(Stored records)
········
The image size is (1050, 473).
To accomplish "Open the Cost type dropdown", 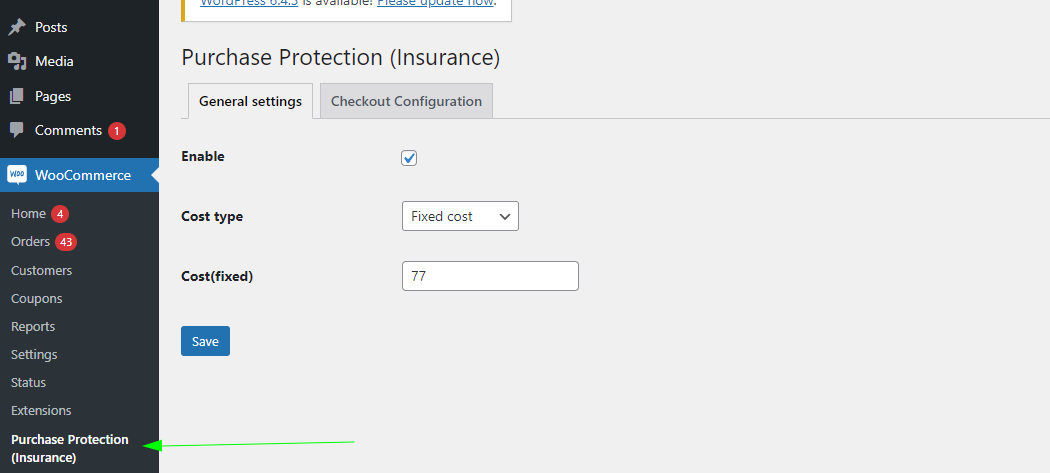I will [460, 216].
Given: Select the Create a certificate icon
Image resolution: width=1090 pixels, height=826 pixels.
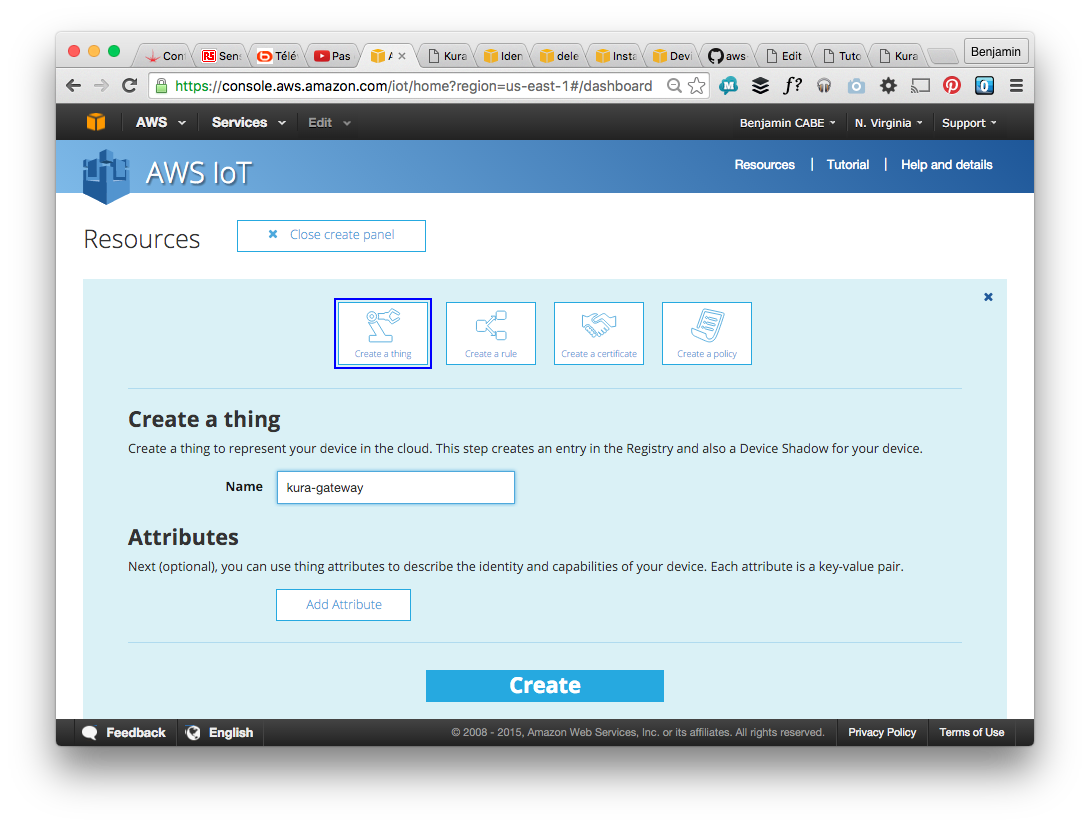Looking at the screenshot, I should tap(599, 334).
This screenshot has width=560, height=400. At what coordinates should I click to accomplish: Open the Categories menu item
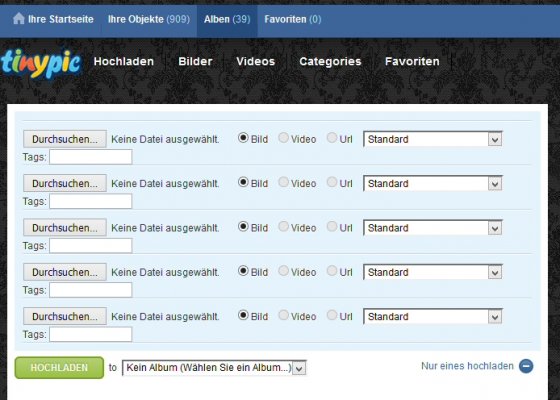pos(330,61)
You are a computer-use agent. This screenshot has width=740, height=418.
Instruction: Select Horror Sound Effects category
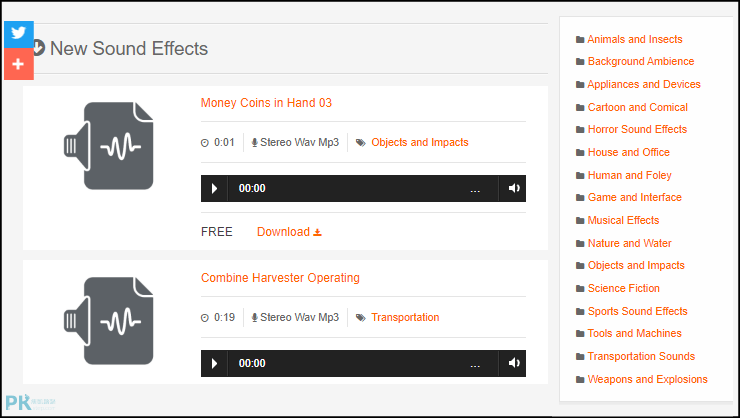pos(637,129)
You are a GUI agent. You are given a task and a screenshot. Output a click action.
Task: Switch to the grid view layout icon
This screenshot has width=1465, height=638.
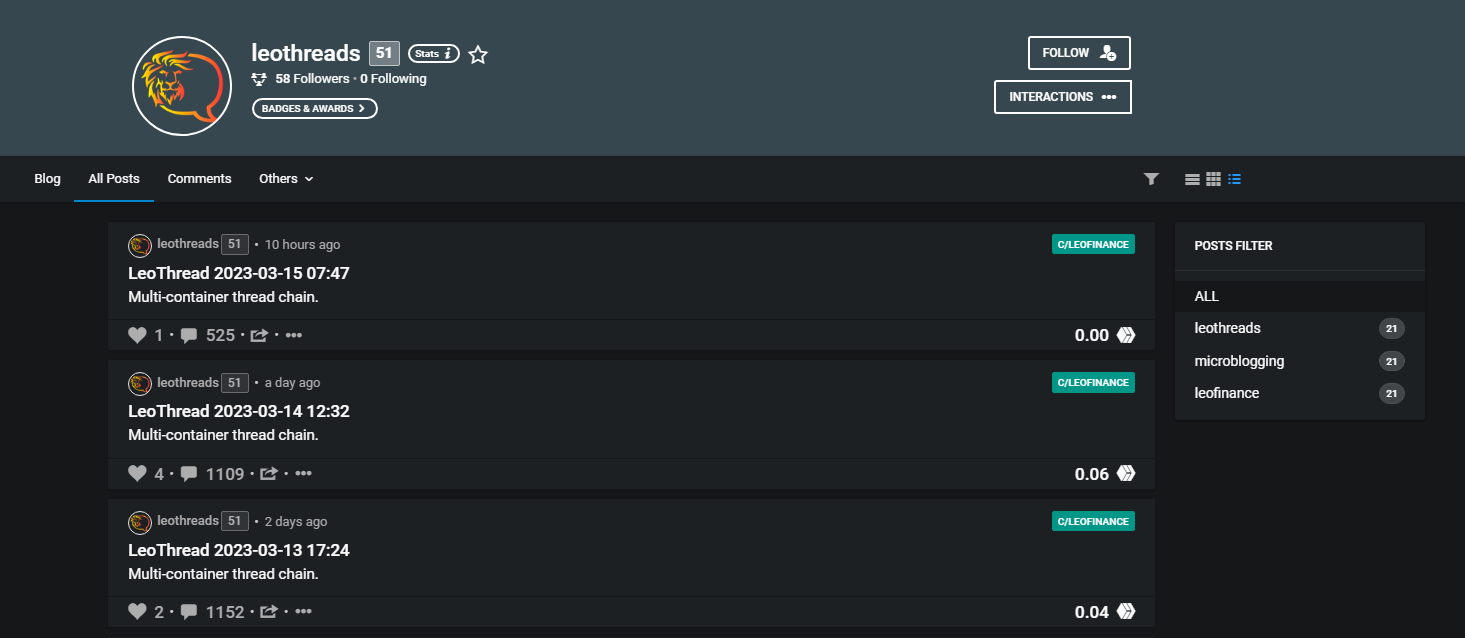click(1213, 179)
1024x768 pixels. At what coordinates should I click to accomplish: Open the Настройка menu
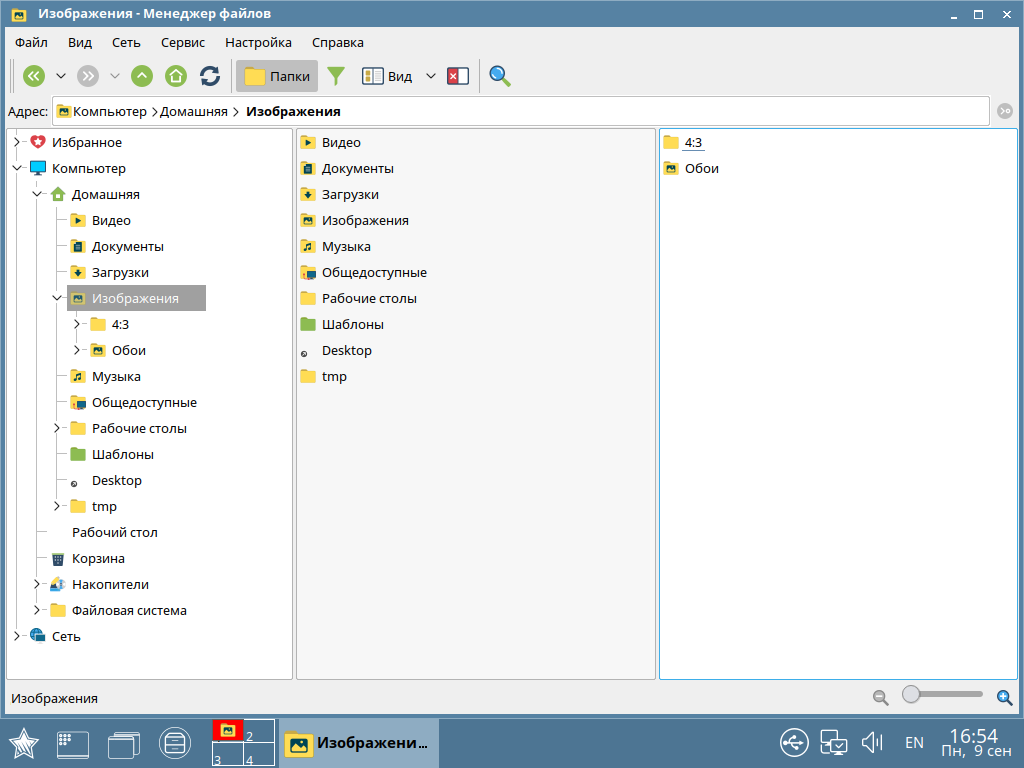click(x=258, y=43)
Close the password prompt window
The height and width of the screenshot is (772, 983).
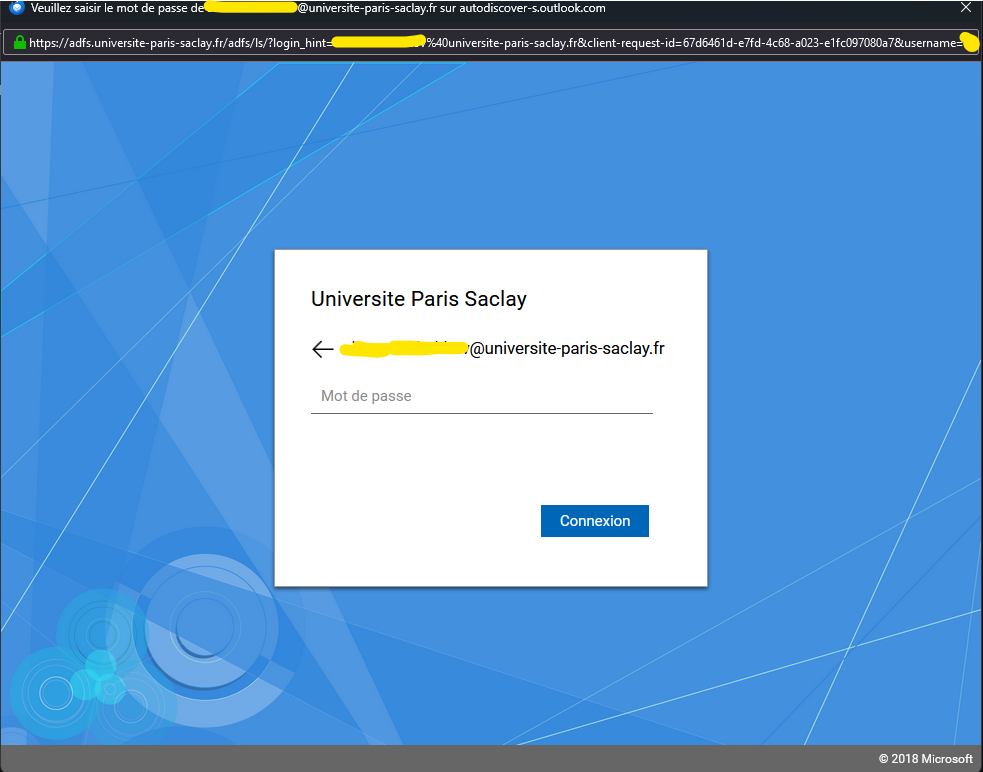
········
What is being asked => Lines from the one that contains "Task: Switch to the grid view layout icon" through the last line of the data above are to be extracted exactly, with no pictures and no other lines.

Written solution =>
Task: Switch to the grid view layout icon
This screenshot has width=1465, height=638.
click(1213, 179)
1024x768 pixels. At what coordinates should I click to accomplish: Open the Настройка menu
click(x=258, y=43)
Close the password prompt window
The height and width of the screenshot is (772, 983).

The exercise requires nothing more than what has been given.